---------- SUPPLIED DATA

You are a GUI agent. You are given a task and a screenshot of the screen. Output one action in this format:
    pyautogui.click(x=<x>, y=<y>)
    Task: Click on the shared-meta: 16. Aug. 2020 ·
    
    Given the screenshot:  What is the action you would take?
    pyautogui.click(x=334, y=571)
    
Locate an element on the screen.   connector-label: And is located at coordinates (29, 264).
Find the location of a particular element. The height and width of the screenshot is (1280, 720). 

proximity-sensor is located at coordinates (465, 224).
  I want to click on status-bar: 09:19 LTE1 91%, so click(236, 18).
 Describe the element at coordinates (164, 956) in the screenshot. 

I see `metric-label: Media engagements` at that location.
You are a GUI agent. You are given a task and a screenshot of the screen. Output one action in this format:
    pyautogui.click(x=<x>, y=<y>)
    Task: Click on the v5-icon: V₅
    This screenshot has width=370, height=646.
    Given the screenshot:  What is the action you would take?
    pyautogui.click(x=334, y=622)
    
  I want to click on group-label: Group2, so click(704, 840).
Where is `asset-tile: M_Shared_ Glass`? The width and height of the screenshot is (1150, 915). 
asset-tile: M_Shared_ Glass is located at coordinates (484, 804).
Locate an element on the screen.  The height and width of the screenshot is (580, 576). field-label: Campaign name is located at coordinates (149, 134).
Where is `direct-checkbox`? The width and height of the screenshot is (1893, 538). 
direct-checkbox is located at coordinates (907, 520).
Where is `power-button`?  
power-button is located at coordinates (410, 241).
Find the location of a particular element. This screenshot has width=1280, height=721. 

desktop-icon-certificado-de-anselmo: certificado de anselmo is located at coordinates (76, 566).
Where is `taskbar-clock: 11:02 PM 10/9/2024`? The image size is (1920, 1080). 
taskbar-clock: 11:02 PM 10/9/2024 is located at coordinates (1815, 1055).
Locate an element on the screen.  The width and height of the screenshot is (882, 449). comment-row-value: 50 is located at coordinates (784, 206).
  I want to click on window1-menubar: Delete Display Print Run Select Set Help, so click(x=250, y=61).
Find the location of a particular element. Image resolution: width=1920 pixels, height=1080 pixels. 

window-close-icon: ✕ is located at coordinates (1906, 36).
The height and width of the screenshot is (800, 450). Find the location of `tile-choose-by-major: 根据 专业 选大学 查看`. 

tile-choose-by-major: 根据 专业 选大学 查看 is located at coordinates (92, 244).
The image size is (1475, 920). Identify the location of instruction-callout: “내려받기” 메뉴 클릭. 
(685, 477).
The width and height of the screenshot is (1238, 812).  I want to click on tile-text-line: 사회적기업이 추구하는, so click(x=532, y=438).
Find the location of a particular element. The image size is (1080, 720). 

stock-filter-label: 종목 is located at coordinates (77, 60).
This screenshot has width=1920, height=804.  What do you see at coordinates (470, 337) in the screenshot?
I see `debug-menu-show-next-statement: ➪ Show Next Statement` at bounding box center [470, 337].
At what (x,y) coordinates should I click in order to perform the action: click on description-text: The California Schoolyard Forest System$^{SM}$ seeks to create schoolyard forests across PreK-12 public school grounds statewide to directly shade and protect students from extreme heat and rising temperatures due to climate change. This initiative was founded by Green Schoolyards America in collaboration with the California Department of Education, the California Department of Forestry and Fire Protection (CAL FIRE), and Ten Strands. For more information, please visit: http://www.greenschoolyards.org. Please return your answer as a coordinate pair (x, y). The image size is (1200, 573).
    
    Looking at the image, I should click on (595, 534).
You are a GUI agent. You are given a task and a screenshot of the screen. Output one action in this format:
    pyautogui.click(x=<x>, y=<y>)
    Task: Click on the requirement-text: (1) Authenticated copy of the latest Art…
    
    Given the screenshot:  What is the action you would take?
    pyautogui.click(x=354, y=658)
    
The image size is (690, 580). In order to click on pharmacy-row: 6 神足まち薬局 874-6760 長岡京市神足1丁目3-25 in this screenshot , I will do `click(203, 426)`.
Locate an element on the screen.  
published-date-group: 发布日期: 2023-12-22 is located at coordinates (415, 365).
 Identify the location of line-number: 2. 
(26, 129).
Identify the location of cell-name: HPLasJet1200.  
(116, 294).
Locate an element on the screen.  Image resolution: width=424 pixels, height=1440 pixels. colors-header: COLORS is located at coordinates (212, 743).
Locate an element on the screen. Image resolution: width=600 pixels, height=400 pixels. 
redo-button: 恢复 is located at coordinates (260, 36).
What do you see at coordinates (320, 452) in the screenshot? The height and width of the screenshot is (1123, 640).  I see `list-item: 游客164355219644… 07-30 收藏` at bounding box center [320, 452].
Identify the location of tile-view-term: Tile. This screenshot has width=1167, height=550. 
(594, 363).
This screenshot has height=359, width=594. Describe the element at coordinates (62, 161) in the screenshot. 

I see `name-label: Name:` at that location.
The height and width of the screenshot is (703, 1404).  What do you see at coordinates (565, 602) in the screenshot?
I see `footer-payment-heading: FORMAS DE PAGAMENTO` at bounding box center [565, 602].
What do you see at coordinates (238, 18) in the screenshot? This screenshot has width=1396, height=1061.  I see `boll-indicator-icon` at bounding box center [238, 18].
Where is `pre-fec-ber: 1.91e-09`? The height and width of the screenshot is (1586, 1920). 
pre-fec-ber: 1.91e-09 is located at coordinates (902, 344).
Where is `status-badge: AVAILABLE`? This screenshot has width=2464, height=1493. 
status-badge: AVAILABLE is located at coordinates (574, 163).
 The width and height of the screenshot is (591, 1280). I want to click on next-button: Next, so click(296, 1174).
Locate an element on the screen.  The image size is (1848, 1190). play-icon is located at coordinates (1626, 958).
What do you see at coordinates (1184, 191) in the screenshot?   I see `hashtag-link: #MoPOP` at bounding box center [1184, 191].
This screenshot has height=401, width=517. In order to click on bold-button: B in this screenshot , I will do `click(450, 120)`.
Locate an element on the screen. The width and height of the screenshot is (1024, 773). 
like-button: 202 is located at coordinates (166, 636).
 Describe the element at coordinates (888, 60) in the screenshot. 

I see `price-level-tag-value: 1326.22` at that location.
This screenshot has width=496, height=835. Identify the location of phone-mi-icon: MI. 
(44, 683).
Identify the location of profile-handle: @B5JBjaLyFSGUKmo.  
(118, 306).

--------------------

WHAT YOU ARE ASKED TO DO — Reproduce the listing above, substituting "Find an element on the display" for every occurrence of "Locate an element on the screen" and keeping everything else the same.

REPLY —
You are a GUI agent. You are given a task and a screenshot of the screen. Output one action in this format:
    pyautogui.click(x=<x>, y=<y>)
    Task: Click on the shared-meta: 16. Aug. 2020 ·
    
    Given the screenshot:  What is the action you would take?
    pyautogui.click(x=334, y=571)
    
Find an element on the display.   connector-label: And is located at coordinates (29, 264).
Find the location of a particular element. The height and width of the screenshot is (1280, 720). 

proximity-sensor is located at coordinates (465, 224).
  I want to click on status-bar: 09:19 LTE1 91%, so click(236, 18).
 Describe the element at coordinates (164, 956) in the screenshot. 

I see `metric-label: Media engagements` at that location.
You are a GUI agent. You are given a task and a screenshot of the screen. Output one action in this format:
    pyautogui.click(x=<x>, y=<y>)
    Task: Click on the v5-icon: V₅
    This screenshot has width=370, height=646.
    Given the screenshot:  What is the action you would take?
    pyautogui.click(x=334, y=622)
    
  I want to click on group-label: Group2, so click(704, 840).
Where is `asset-tile: M_Shared_ Glass`? The width and height of the screenshot is (1150, 915). 
asset-tile: M_Shared_ Glass is located at coordinates (484, 804).
Find an element on the display.  The height and width of the screenshot is (580, 576). field-label: Campaign name is located at coordinates (149, 134).
Where is `direct-checkbox`? The width and height of the screenshot is (1893, 538). 
direct-checkbox is located at coordinates (907, 520).
Where is `power-button`?  
power-button is located at coordinates (410, 241).
Find the location of a particular element. This screenshot has width=1280, height=721. 

desktop-icon-certificado-de-anselmo: certificado de anselmo is located at coordinates (76, 566).
Where is `taskbar-clock: 11:02 PM 10/9/2024`? The image size is (1920, 1080). 
taskbar-clock: 11:02 PM 10/9/2024 is located at coordinates (1815, 1055).
Find an element on the display.  The width and height of the screenshot is (882, 449). comment-row-value: 50 is located at coordinates (784, 206).
  I want to click on window1-menubar: Delete Display Print Run Select Set Help, so click(x=250, y=61).
Find the location of a particular element. Image resolution: width=1920 pixels, height=1080 pixels. 

window-close-icon: ✕ is located at coordinates (1906, 36).
The height and width of the screenshot is (800, 450). Find the location of `tile-choose-by-major: 根据 专业 选大学 查看`. 

tile-choose-by-major: 根据 专业 选大学 查看 is located at coordinates (92, 244).
The image size is (1475, 920). Identify the location of instruction-callout: “내려받기” 메뉴 클릭. 
(685, 477).
The width and height of the screenshot is (1238, 812).  I want to click on tile-text-line: 사회적기업이 추구하는, so click(x=532, y=438).
Find the location of a particular element. The image size is (1080, 720). 

stock-filter-label: 종목 is located at coordinates (77, 60).
This screenshot has width=1920, height=804.  What do you see at coordinates (470, 337) in the screenshot?
I see `debug-menu-show-next-statement: ➪ Show Next Statement` at bounding box center [470, 337].
At what (x,y) coordinates should I click in order to perform the action: click on description-text: The California Schoolyard Forest System$^{SM}$ seeks to create schoolyard forests across PreK-12 public school grounds statewide to directly shade and protect students from extreme heat and rising temperatures due to climate change. This initiative was founded by Green Schoolyards America in collaboration with the California Department of Education, the California Department of Forestry and Fire Protection (CAL FIRE), and Ten Strands. For more information, please visit: http://www.greenschoolyards.org. Please return your answer as a coordinate pair (x, y). The image size is (1200, 573).
    
    Looking at the image, I should click on (595, 534).
You are a GUI agent. You are given a task and a screenshot of the screen. Output one action in this format:
    pyautogui.click(x=<x>, y=<y>)
    Task: Click on the requirement-text: (1) Authenticated copy of the latest Art…
    
    Given the screenshot:  What is the action you would take?
    pyautogui.click(x=354, y=658)
    
The image size is (690, 580). In order to click on pharmacy-row: 6 神足まち薬局 874-6760 長岡京市神足1丁目3-25 in this screenshot , I will do `click(203, 426)`.
Find an element on the display.  
published-date-group: 发布日期: 2023-12-22 is located at coordinates (415, 365).
 Identify the location of line-number: 2. 
(26, 129).
Identify the location of cell-name: HPLasJet1200.  
(116, 294).
Find an element on the display.  Image resolution: width=424 pixels, height=1440 pixels. colors-header: COLORS is located at coordinates (212, 743).
Find an element on the display. Image resolution: width=600 pixels, height=400 pixels. 
redo-button: 恢复 is located at coordinates (260, 36).
What do you see at coordinates (320, 452) in the screenshot? The height and width of the screenshot is (1123, 640).  I see `list-item: 游客164355219644… 07-30 收藏` at bounding box center [320, 452].
Identify the location of tile-view-term: Tile. This screenshot has width=1167, height=550. 
(594, 363).
This screenshot has height=359, width=594. Describe the element at coordinates (62, 161) in the screenshot. 

I see `name-label: Name:` at that location.
The height and width of the screenshot is (703, 1404).  What do you see at coordinates (565, 602) in the screenshot?
I see `footer-payment-heading: FORMAS DE PAGAMENTO` at bounding box center [565, 602].
What do you see at coordinates (238, 18) in the screenshot? This screenshot has width=1396, height=1061.  I see `boll-indicator-icon` at bounding box center [238, 18].
Where is `pre-fec-ber: 1.91e-09`? The height and width of the screenshot is (1586, 1920). 
pre-fec-ber: 1.91e-09 is located at coordinates (902, 344).
Where is `status-badge: AVAILABLE`? This screenshot has width=2464, height=1493. 
status-badge: AVAILABLE is located at coordinates (574, 163).
 The width and height of the screenshot is (591, 1280). I want to click on next-button: Next, so click(296, 1174).
Find an element on the display.  The image size is (1848, 1190). play-icon is located at coordinates (1626, 958).
What do you see at coordinates (1184, 191) in the screenshot?   I see `hashtag-link: #MoPOP` at bounding box center [1184, 191].
This screenshot has height=401, width=517. In order to click on bold-button: B in this screenshot , I will do `click(450, 120)`.
Find an element on the display. The width and height of the screenshot is (1024, 773). 
like-button: 202 is located at coordinates (166, 636).
 Describe the element at coordinates (888, 60) in the screenshot. 

I see `price-level-tag-value: 1326.22` at that location.
This screenshot has width=496, height=835. Identify the location of phone-mi-icon: MI. 
(44, 683).
Identify the location of profile-handle: @B5JBjaLyFSGUKmo.  
(118, 306).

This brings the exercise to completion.